[Dataset entries]

◇ ◇ ◇ ◇

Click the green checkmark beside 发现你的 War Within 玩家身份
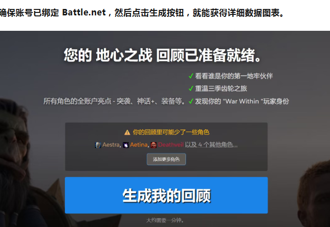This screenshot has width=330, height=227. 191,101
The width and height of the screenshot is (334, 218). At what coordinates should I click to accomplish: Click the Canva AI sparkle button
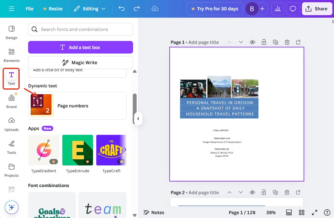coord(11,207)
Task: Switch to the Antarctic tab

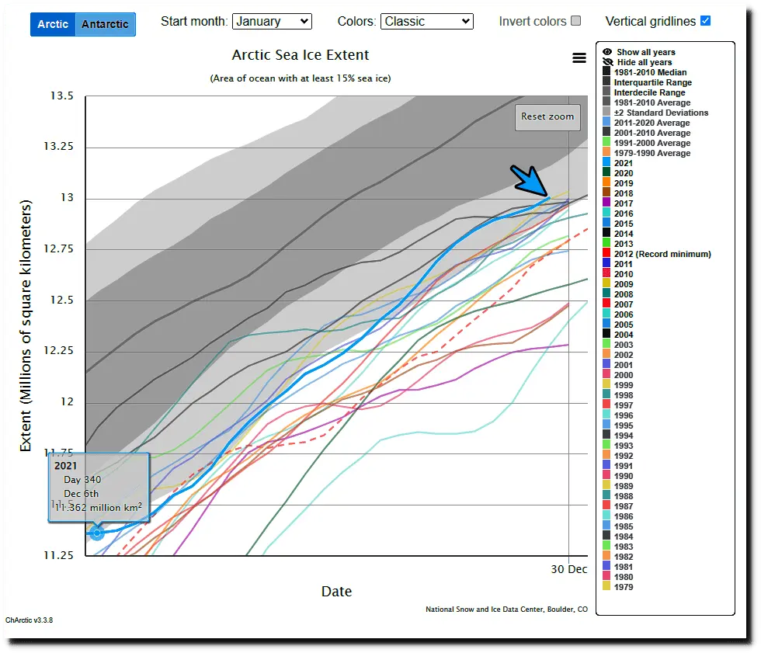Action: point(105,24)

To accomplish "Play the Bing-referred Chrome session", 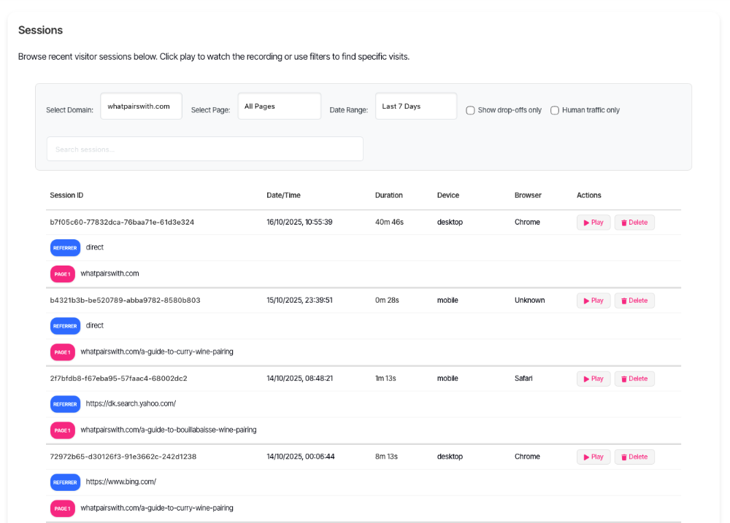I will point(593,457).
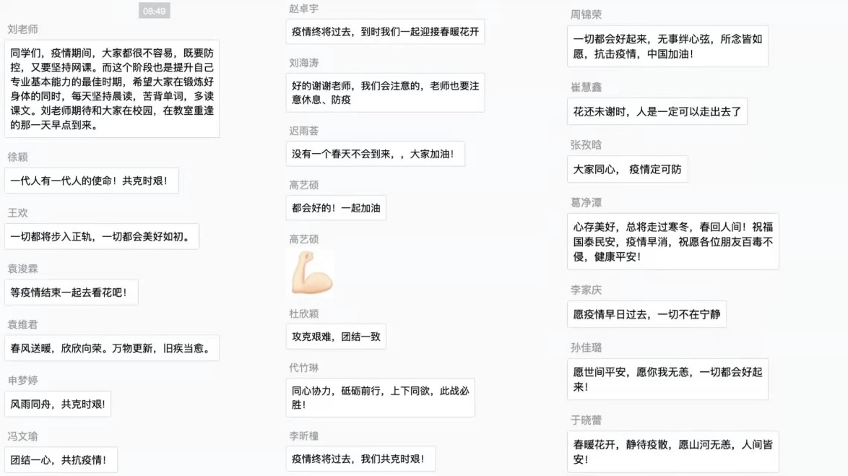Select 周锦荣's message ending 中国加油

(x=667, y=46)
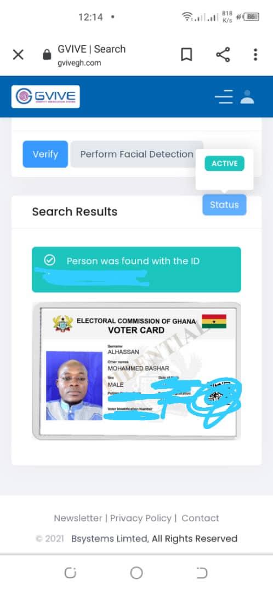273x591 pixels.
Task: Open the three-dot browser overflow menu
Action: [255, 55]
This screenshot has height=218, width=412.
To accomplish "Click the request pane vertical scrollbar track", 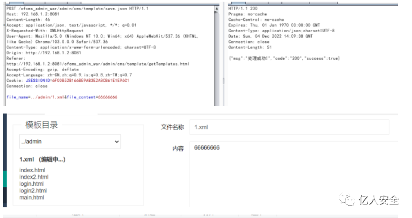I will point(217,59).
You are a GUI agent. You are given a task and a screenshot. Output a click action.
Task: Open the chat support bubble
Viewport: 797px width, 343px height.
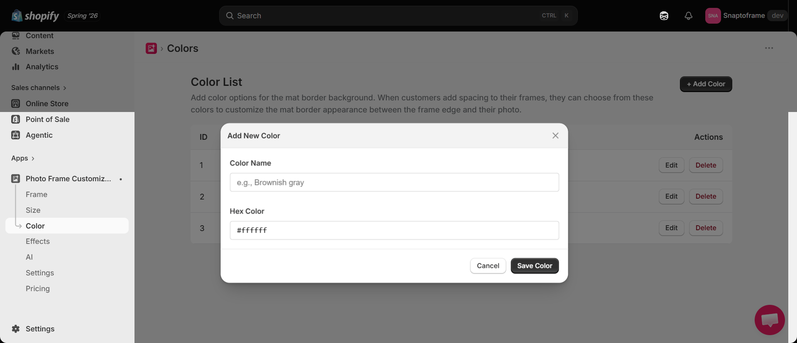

◇ ◇ ◇ ◇

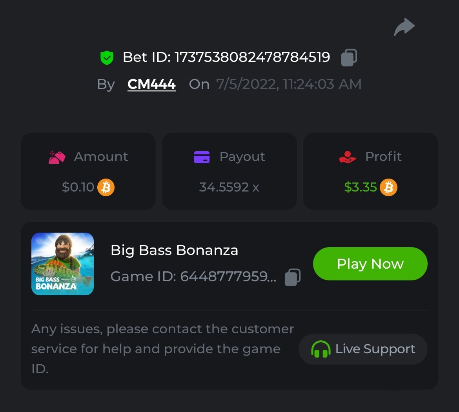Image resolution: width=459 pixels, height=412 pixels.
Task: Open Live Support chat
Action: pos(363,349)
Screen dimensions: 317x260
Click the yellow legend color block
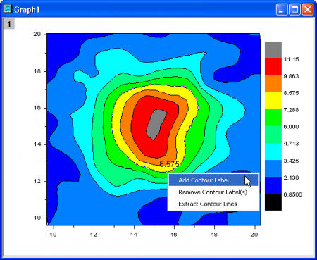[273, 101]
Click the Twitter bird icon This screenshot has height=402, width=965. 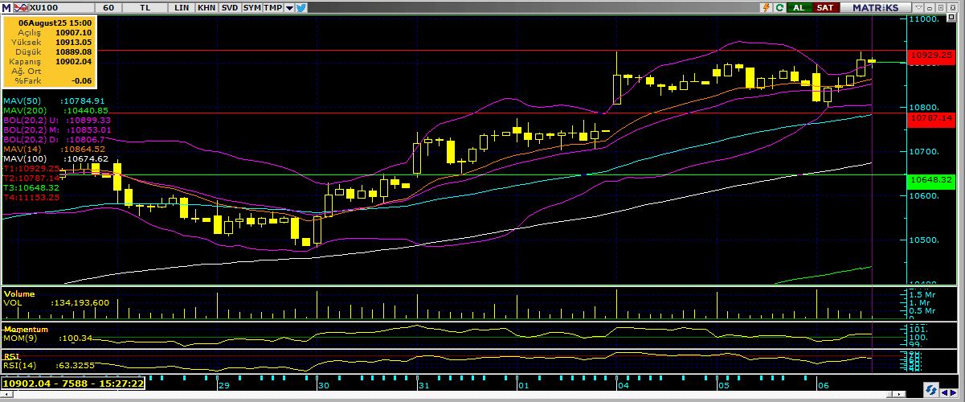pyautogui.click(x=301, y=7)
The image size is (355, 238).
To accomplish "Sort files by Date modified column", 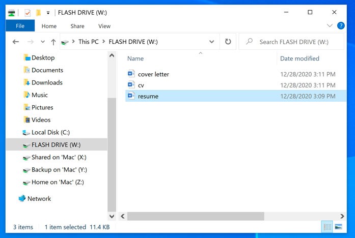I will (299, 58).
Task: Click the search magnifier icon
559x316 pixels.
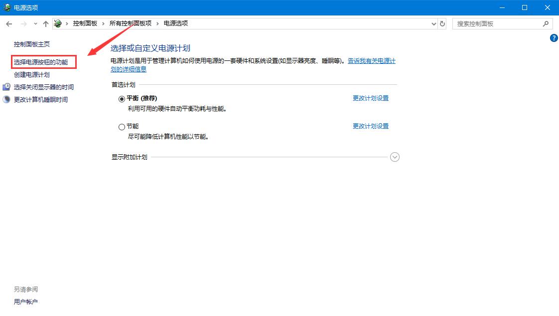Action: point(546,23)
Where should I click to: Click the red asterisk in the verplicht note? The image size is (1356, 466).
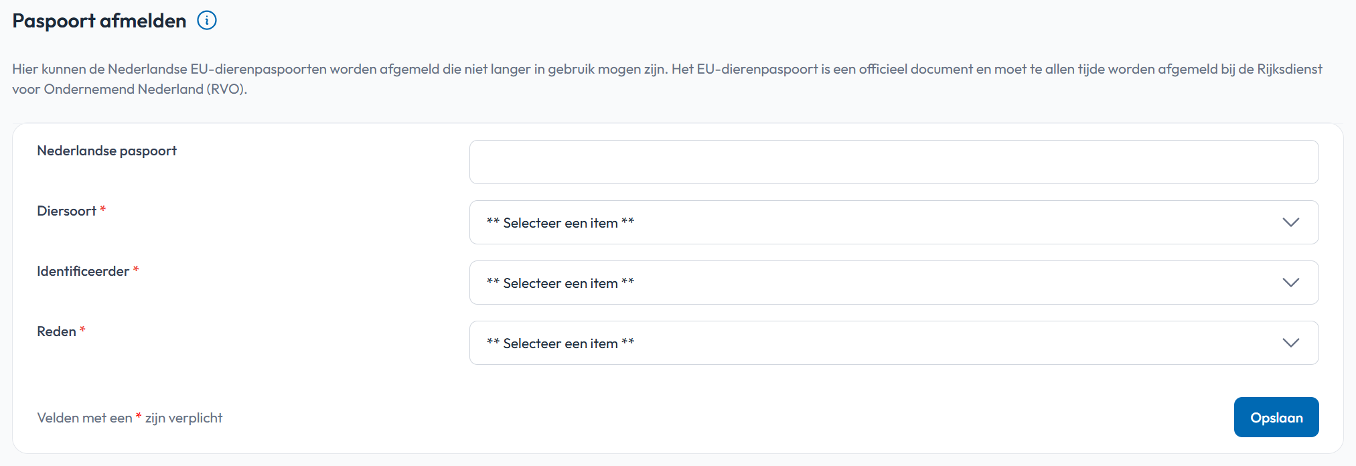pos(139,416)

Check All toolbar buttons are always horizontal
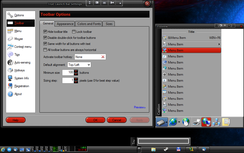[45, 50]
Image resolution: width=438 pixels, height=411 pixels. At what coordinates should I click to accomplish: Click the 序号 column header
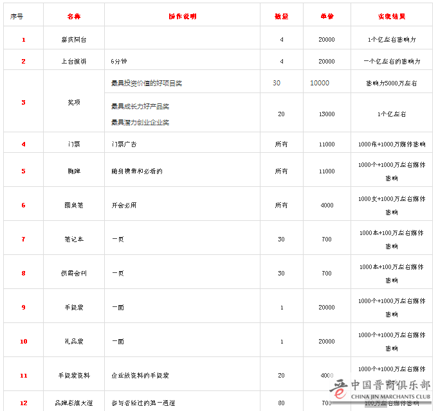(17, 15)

◇ ◇ ◇ ◇

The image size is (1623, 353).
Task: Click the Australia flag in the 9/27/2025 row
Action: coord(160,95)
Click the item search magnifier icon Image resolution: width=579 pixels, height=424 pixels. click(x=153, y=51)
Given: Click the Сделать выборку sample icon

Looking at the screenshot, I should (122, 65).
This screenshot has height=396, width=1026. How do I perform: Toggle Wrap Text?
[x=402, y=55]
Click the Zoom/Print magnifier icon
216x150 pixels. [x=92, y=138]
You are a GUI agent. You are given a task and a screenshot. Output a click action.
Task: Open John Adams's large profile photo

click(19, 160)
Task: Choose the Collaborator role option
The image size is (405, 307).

◇ ◇ ◇ ◇

### WHAT IS BEING ASKED
Look above for the line with "Click the item" and the line with "The image size is (405, 307).". Write out those two lines and all the lines between them, exactly, and no others.

### RESPONSE
Click the item search magnifier icon Image resolution: width=579 pixels, height=424 pixels. click(x=153, y=51)
Given: Click the Сделать выборку sample icon

Looking at the screenshot, I should (122, 65).
This screenshot has height=396, width=1026. How do I perform: Toggle Wrap Text?
[x=402, y=55]
Click the Zoom/Print magnifier icon
216x150 pixels. [x=92, y=138]
You are a GUI agent. You are given a task and a screenshot. Output a click action.
Task: Open John Adams's large profile photo

click(19, 160)
Task: Choose the Collaborator role option
The image size is (405, 307).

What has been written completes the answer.